Mit freundlichen Grüßen


----------



## Abductee (26. Januar 2015)

*AW: Kann man einen 12 V Lüfter an einem USB 3.0 Port betreiben?*

Du brauchst kein USB 3.0 dafür.
Hab selber so einen Selbstbauadapter hier liegen.
Ein guter Lüfter läuft auch bei 5V noch an, mit dem Strom gibts keine Probleme.

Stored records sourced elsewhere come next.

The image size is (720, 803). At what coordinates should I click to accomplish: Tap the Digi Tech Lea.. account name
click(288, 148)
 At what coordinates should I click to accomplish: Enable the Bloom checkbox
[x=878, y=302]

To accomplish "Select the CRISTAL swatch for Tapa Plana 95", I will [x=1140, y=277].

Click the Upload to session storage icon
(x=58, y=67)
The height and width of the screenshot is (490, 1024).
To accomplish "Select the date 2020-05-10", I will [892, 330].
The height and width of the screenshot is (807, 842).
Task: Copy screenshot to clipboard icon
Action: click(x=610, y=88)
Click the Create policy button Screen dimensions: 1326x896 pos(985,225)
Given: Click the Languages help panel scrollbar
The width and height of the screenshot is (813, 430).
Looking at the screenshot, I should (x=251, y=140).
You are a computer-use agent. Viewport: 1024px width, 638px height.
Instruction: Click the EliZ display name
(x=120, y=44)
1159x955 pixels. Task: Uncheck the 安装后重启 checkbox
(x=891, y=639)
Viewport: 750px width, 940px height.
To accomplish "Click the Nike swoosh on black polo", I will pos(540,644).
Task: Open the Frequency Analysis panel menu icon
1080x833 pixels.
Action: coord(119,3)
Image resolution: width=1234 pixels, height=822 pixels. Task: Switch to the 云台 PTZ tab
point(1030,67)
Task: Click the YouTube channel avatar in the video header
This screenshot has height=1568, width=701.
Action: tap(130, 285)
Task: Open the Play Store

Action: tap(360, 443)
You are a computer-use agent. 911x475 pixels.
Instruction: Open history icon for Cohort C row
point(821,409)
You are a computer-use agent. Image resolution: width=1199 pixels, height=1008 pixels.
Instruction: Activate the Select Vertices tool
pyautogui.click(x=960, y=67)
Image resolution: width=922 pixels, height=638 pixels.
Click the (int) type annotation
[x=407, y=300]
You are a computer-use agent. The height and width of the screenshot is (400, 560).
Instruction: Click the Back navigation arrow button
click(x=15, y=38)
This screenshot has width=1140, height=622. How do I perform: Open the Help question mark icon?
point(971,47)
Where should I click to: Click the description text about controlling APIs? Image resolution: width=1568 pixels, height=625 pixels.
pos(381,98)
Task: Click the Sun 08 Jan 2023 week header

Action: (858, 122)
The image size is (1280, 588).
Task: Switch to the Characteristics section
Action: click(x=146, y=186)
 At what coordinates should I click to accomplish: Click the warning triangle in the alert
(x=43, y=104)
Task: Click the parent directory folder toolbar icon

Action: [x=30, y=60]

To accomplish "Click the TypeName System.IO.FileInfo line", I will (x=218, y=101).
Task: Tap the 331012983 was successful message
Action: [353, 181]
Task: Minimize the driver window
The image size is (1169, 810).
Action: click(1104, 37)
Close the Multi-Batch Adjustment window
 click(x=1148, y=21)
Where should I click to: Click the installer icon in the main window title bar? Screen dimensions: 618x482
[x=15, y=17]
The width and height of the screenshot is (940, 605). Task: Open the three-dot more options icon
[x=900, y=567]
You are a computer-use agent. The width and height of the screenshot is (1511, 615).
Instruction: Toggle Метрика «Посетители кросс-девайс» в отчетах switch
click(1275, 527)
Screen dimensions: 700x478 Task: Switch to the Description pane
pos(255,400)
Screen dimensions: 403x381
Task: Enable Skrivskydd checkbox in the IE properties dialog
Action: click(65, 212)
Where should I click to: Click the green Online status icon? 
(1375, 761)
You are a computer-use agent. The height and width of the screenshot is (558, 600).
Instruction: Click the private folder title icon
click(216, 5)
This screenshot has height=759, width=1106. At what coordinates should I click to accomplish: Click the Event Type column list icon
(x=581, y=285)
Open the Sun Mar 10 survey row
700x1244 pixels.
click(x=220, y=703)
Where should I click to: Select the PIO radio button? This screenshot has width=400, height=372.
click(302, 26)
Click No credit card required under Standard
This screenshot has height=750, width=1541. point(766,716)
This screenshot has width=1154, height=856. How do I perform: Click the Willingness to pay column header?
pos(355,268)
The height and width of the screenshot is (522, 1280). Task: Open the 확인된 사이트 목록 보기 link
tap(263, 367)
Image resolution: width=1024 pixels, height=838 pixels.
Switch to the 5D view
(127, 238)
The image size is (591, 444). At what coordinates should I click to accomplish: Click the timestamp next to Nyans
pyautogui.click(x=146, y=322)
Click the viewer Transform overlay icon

Schneid ein USB-Kabel auf und löt einfach auf Rot und Schwarz den Lüfterstecker drauf.


----------



## Malkolm (26. Januar 2015)

*AW: Kann man einen 12 V Lüfter an einem USB 3.0 Port betreiben?*

USB sind immer 5v. Nur weil du einen Lüfter dranhängt der 12V braucht liefert der USB Port diese nicht auf magische Weise 

5V reichen aber leider bei weitem nicht bei jedem Lüfter aus um ihn zu starten, meist muss man da schon eher Richtung 7V gehen. Gibt aber in der Tat Ausnahmen, allerdings sind diese im Zweifel nur durch Test zu erkennen.


----------



## Olstyle (26. Januar 2015)

*AW: Kann man einen 12 V Lüfter an einem USB 3.0 Port betreiben?*

Ein StepUp Wandler auf 12V wäre durchaus möglich. Ein 5V kompatibler Lüfter direkt angeschlossen ist aber einfacher.


----------



## Noxxphox (26. Januar 2015)

*AW: Kann man einen 12 V Lüfter an einem USB 3.0 Port betreiben?*

musste probieren...
ich habe die erfahrung gemacht das sagen wir 9 von 10 lüfter dranlöten funktioniert...
ehrlichgesagt wusste ich aber das der 10te nicht funktionieren wird, da der lüfter mit nem netzteil wo ich die ausgangsspannung verstellen kann erst bei knapp 6,5v gezuckt hat


----------



## tsd560ti (26. Januar 2015)

*AW: Kann man einen 12 V Lüfter an einem USB 3.0 Port betreiben?*

Wenn die Spannung runtergeht sinkt doch bei gleichem Wiederstand auch die Stromstärke auf ~120mA.


----------



## Olstyle (26. Januar 2015)

*AW: Kann man einen 12 V Lüfter an einem USB 3.0 Port betreiben?*

Ein Elektromotor ist aber kein ohmscher Widerstand.


----------



## Noxxphox (26. Januar 2015)

*AW: Kann man einen 12 V Lüfter an einem USB 3.0 Port betreiben?*

genau...
um eine genaue aussage zu treffen brauchen wir den lüfter und vor allem den motor bzw motordaten des lüfters...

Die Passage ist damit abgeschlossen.